WHAT YOU WILL DO: Reproduce each entry exactly.

[Stored data entries]

_ _ _

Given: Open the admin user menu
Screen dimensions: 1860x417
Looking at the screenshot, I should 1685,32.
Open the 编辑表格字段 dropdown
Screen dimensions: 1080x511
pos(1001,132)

_ _ _

YOUR SOLUTION:
Given: Open the admin user menu
Screen dimensions: 1860x417
Looking at the screenshot, I should 1685,32.
Open the 编辑表格字段 dropdown
Screen dimensions: 1080x511
pos(1001,132)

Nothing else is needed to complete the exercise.